The chemistry stating that one needs a stronger acid to protonate a conjugate base of a weaker acid is mostly valid in terms of equilibrium constants in aqueous solution. When you have solid/molten phase reactions, the driving force is removal of the volatile HCl formed, continually shifting the equilibrium toward the HCl side.
So get a vessel safe for both high temp and acids, mix your bisulfate and salt, and lead a tube from this sealed vessel into cooled water. You WILL NEED A TRAP IN THE GAS LINE. Suckback means boom here, as any suckback will instantly boil, perhaps overpressurizing your container.
Do not bother trying to collect pure liquid HCl at home, you sound too new at this. I know many whom I would trust not to gas themselves while doing this, but as you are asking about the precautions to take doing this, you are not ready. Just make the aqueous solution that all labs use anyway.
You will want a well sealed bottle to store it in. I would prefer outdoor storage, as the fumes seem to get through everything and rust things in the vicinity.
Injuries possible: minor acid burns, thermal burns from high temp reaction, and potential of everything blowing up in your face if you do not use a trap! Oh and gassing yourself.

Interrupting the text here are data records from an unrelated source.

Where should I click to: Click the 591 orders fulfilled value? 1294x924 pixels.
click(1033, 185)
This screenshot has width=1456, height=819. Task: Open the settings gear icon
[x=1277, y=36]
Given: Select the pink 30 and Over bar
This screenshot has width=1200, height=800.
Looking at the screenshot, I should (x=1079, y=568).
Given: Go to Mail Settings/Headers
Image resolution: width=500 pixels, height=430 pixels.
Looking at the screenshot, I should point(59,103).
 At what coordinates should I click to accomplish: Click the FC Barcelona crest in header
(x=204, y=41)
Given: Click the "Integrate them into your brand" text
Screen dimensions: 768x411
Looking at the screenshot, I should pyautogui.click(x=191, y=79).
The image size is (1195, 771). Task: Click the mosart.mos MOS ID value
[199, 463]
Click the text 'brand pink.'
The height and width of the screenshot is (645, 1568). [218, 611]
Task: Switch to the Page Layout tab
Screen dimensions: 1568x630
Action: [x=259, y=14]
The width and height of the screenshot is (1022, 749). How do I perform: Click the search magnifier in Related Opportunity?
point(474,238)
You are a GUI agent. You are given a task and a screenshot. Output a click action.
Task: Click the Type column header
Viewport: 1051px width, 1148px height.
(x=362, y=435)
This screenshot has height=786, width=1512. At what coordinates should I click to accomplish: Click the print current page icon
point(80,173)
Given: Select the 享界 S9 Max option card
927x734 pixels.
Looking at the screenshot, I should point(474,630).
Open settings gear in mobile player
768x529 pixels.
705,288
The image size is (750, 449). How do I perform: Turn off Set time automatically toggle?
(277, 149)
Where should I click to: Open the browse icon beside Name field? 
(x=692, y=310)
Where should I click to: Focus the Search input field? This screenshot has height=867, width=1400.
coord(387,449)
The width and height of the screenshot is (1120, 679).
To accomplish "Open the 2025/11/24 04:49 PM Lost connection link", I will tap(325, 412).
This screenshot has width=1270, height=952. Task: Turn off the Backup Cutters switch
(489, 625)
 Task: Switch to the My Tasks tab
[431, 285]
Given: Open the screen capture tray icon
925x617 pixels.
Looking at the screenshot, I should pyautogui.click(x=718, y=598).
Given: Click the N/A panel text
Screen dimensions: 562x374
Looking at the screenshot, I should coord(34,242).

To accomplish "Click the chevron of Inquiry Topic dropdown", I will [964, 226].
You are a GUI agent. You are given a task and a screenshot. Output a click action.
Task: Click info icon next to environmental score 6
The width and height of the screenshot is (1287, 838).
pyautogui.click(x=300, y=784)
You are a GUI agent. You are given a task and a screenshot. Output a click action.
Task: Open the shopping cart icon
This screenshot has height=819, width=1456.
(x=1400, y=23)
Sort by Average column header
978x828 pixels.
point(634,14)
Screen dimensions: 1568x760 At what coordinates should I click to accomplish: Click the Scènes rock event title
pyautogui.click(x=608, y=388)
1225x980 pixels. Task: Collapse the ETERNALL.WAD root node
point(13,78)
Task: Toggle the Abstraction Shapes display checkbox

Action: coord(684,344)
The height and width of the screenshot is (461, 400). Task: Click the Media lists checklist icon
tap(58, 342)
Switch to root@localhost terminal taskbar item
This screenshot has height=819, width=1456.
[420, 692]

Purity: Probably rather pure, you are distilling a volatile substance out of nonvolatile ones. Concentration depends on how long you bubble the HCl gas through the water. Extreme overheating( a glass vessel would melt/soften before this became an issue) could be decomposition to SO3.
I would be comfortable doing this at home, but only outdoors or in a decent fumehood. It is not too dangerous if done on small scale.